Aug 22 06:41:40 overcloud-controller-0 corosync[21550]: [TOTEM ] Token has not been received in 7987 ms
Aug 22 06:41:40 overcloud-controller-0 haproxy[30582]: Backup Server mysql_be/overcloud-controller-1.internalapi.loca...

Revision history for this message
Jiri Podivin (jpodivin) wrote :

I can confirm that this bug is also hitting wallaby version of the job.
periodic-tripleo-ci-centos-9-ovb-3ctlr_1comp-featureset001-component-wallaby-validation

Logs:
-----
https://logserver.rdoproject.org/openstack-component-validation/opendev.org/openstack/tripleo-ci/master/periodic-tripleo-ci-centos-9-ovb-3ctlr_1comp-featureset001-component-wallaby-validation/309130d/logs/undercloud/home/zuul/overcloud_deploy.log.txt.gz

Revision history for this message
Soniya Murlidhar Vyas (svyas) wrote :

periodic-tripleo-ci-centos-9-standalone-validation-master is green now[1].

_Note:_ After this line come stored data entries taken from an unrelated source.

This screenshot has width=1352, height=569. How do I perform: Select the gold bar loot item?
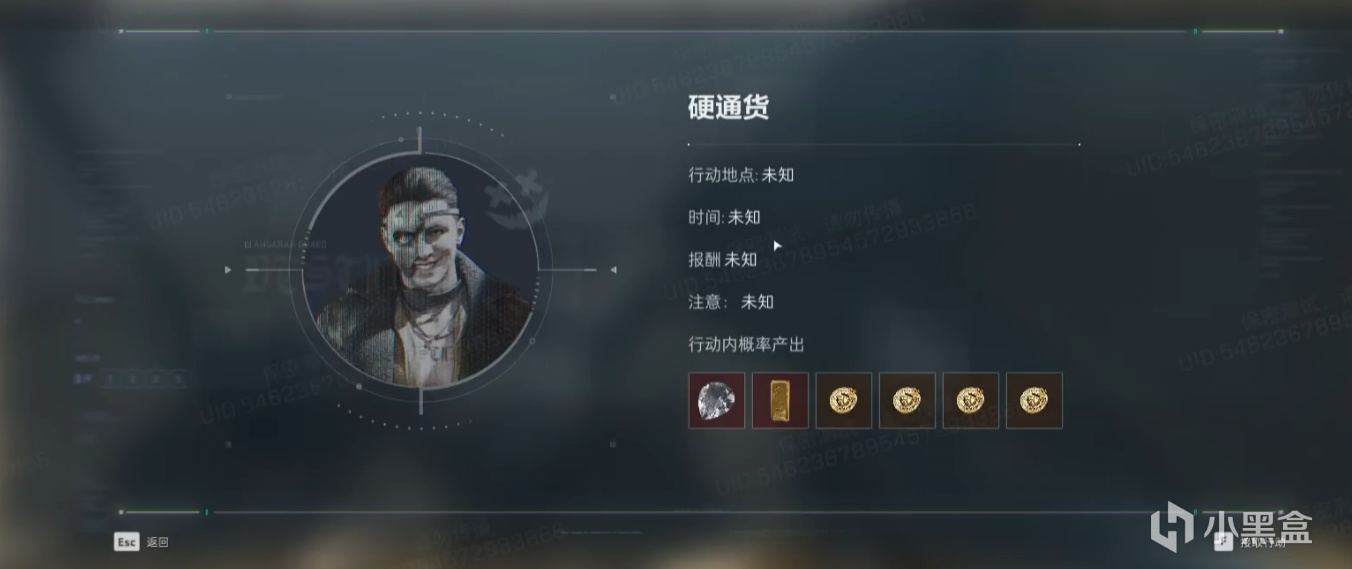click(x=780, y=400)
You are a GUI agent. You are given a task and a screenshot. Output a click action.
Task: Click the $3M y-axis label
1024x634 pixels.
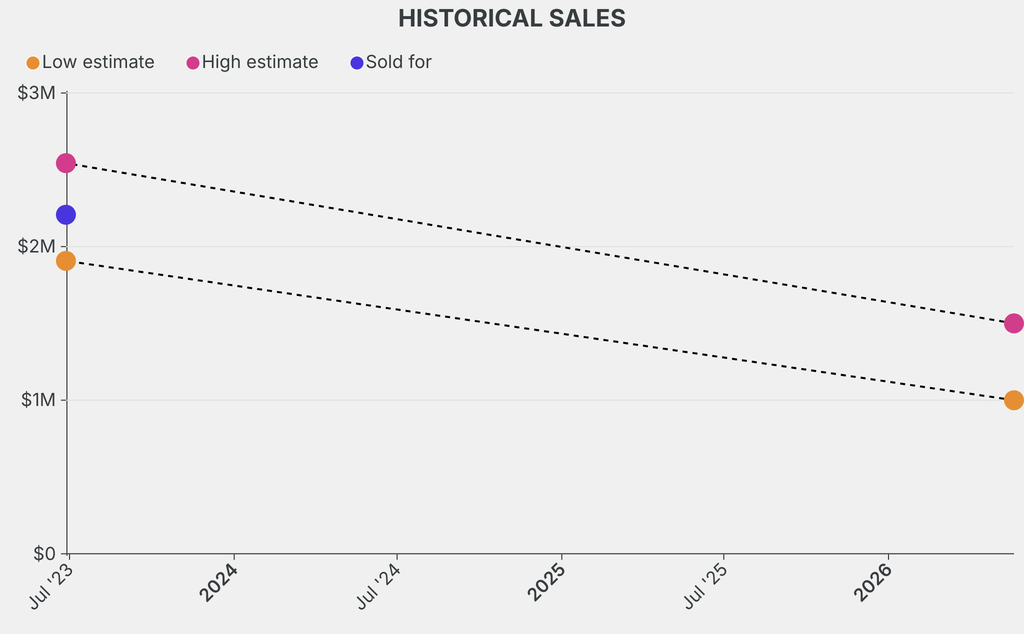tap(38, 93)
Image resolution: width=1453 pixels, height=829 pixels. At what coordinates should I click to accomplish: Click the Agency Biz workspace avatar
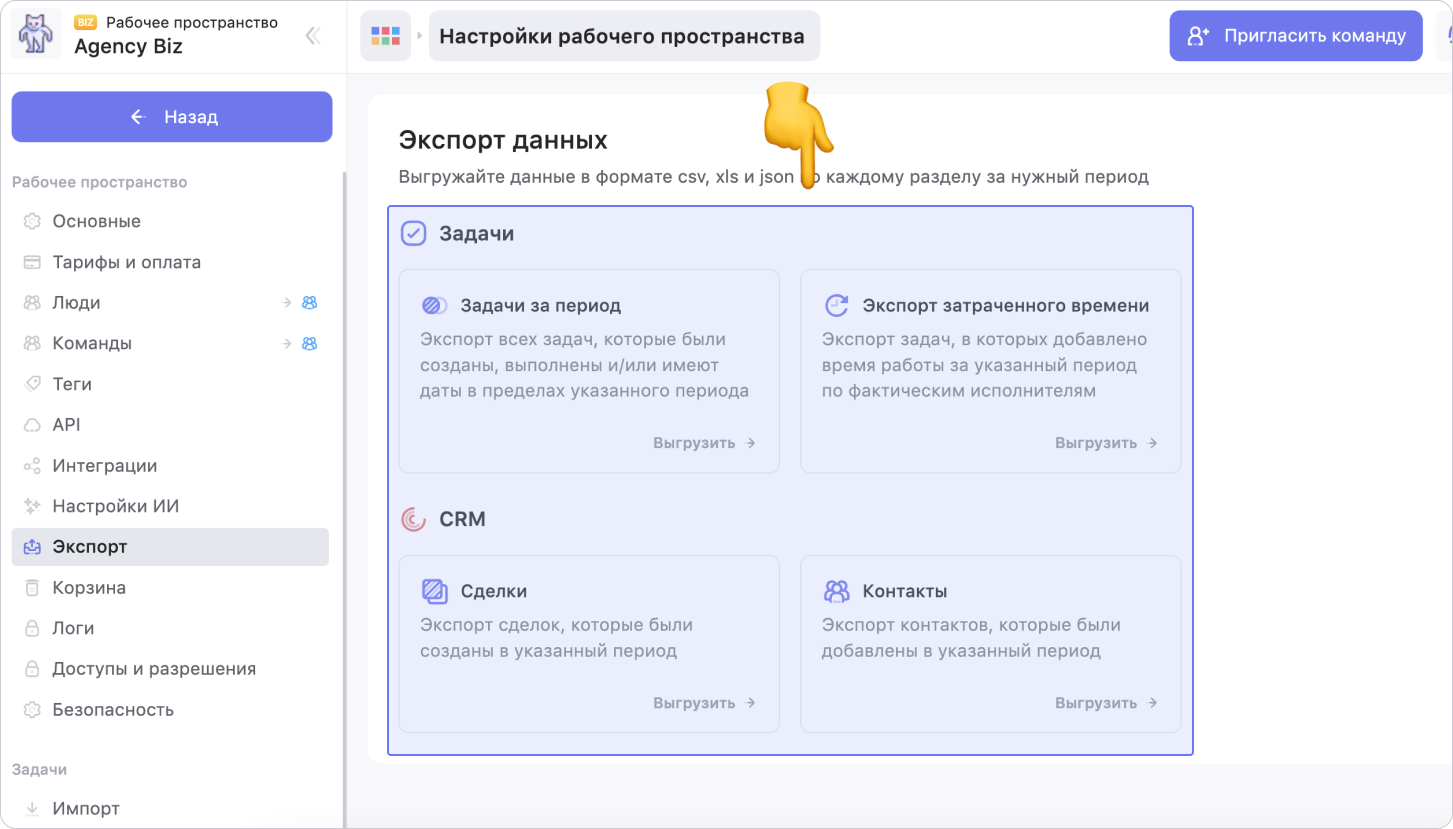37,35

[1] https://review.rdoproject.org/zuul/builds?job_name=periodic-tripleo-ci-centos-9-standalone-validation-master&skip=0

Revision history for this message
Soniya Murlidhar Vyas (svyas) wrote :

periodic-tripleo-ci-centos-9-ovb-3ctlr_1comp-featureset001-component-master-validation is also green[2]

[2] https://review.rdoproject.org/zuul/build/125a8b5120b94f44aa092045bce575d1

Revision history for this message
Jiri Podivin (jpodivin) wrote :

periodic-tripleo-ci-centos-9-ovb-3ctlr_1comp-featureset001-component-wallaby-validation is still failing. The master has passed once, so maybe it will get better too.

Revision history for this message
Jiri Podivin (jpodivin) wrote :

periodic-tripleo-ci-centos-9-ovb-3ctlr_1comp-featureset001-component-wallaby-validation is now passing[3]. There is also second execution of the master job[4]

[3]https://review.rdoproject.org/zuul/build/628974f5963e43729a3e94b45848c674
[4]https://review.rdoproject.org/zuul/build/1afd570571be4bc5b94d87d62106f822

Revision history for this message
Jiri Podivin (jpodivin) wrote :

There was one successful run of the periodic-tripleo-ci-centos-9-ovb-3ctlr_1comp-featureset001-component-master-validation on Saturday.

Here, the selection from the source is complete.